→ **Zu lesender Text**:

......

Der demografische Wandel wird schon sehr bald drastische Folgen haben: Der große „Rentenansturm“ ist im Laufe der 2020er-Jahre zu erwarten und damit auch eine wachsende Nachfrage nach Gesundheitsleistungen. Gleichzeitig droht auf dem Arbeitsmarkt eine weitere Verknappung an Gesundheitsfachkräften und infolgedessen auch der Leistungen für Patienten. Zentrale Aufgabe wird es daher sein, mit weniger Fachkräften mehr hilfsbedürftige Menschen zu versorgen, ohne dass die Arbeitsbelastung dieser Fachkräfte so sehr steigt, dass sie am Ende das Interesse am Gesundheitswesen verlieren und in anderen Branchen attraktivere Tätigkeiten suchen. Der Fokus muss daher unbedingt auf arbeitssparendem technischen Fortschritt liegen.
Dabei ist die unternehmerische Gestaltungsfreiheit ein zentrales Element, um medizinischen und besonders technologischen Innovationen Zugang zum Gesundheitswesen zu ermöglichen. Die anstehenden gewaltigen Herausforderungen im Gesundheitswesen werden nämlich nicht allein dadurch gemeistert werden können, dass die Ablauf- und Aufbauorganisation der einzelnen Leistungserbringer immer weiter optimiert werden. Vielmehr werden dazu auch völlig neue, effizienzsteigernde Innovationen nötig sein, beispielsweise die Digitalisierung der Medizin, Telemedizin, künstliche Intelligenz oder auch Robotik. Da sie Zeit bis zur Marktreife brauchen, gilt es, die Digitalisierung im Gesundheitswesen frühzeitig voranzutreiben.

......

→ **Gespeicherte Einträge**:
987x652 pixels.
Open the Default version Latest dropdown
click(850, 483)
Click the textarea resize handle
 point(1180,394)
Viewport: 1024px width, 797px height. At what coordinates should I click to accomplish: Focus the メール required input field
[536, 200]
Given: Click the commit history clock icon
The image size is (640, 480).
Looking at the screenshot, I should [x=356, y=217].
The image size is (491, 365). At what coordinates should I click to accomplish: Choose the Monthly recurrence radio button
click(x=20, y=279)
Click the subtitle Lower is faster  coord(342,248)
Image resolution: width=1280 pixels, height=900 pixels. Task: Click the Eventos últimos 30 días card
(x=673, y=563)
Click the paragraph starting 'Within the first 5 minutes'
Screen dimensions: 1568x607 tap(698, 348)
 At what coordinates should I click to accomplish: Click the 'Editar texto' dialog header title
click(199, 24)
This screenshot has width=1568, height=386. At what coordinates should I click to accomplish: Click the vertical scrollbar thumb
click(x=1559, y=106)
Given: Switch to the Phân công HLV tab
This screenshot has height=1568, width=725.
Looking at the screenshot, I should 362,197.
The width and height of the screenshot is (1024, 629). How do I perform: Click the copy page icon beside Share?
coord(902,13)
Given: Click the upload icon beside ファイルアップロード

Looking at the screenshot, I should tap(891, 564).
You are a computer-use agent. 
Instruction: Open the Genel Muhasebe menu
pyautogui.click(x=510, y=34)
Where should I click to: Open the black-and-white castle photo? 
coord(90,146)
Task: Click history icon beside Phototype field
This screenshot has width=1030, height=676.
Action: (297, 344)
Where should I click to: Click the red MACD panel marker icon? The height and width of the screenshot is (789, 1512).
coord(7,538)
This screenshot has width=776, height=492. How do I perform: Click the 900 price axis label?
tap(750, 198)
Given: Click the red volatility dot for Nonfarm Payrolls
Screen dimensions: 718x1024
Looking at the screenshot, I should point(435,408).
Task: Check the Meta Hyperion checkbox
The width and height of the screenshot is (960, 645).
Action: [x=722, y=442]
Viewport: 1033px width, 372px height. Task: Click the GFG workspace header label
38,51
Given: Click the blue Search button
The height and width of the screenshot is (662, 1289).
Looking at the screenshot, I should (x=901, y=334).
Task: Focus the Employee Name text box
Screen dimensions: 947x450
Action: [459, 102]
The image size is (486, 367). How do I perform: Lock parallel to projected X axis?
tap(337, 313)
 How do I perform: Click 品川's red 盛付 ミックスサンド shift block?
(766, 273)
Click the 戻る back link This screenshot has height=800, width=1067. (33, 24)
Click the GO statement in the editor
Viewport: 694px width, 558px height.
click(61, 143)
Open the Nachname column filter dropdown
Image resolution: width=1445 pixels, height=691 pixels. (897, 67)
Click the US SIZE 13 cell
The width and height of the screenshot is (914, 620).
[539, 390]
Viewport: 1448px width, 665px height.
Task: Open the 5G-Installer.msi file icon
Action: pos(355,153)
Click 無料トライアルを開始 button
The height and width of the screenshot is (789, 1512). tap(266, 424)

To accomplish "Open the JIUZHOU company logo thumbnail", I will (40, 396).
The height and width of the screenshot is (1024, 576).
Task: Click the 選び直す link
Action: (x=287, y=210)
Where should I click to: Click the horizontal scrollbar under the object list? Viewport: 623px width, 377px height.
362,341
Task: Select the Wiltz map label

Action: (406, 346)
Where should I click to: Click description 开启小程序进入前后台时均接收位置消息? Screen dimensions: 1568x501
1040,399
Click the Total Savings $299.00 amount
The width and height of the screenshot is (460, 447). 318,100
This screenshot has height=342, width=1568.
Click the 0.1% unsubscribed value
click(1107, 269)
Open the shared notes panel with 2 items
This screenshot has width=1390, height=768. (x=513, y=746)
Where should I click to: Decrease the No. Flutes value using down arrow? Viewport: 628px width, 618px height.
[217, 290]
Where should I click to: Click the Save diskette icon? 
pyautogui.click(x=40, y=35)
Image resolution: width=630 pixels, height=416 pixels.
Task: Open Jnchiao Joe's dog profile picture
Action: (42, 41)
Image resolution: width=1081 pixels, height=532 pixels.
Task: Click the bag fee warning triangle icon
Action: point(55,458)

......

→ **Ziel der Übung**: Geben Sie aus dem Text zum demografischen Wandel alles von „Dabei ist die“ bis hinunter zu „Gesundheitswesen frühzeitig voranzutreiben.“ wortgetreu aus.

→ **Antwortfeld**:
Dabei ist die unternehmerische Gestaltungsfreiheit ein zentrales Element, um medizinischen und besonders technologischen Innovationen Zugang zum Gesundheitswesen zu ermöglichen. Die anstehenden gewaltigen Herausforderungen im Gesundheitswesen werden nämlich nicht allein dadurch gemeistert werden können, dass die Ablauf- und Aufbauorganisation der einzelnen Leistungserbringer immer weiter optimiert werden. Vielmehr werden dazu auch völlig neue, effizienzsteigernde Innovationen nötig sein, beispielsweise die Digitalisierung der Medizin, Telemedizin, künstliche Intelligenz oder auch Robotik. Da sie Zeit bis zur Marktreife brauchen, gilt es, die Digitalisierung im Gesundheitswesen frühzeitig voranzutreiben.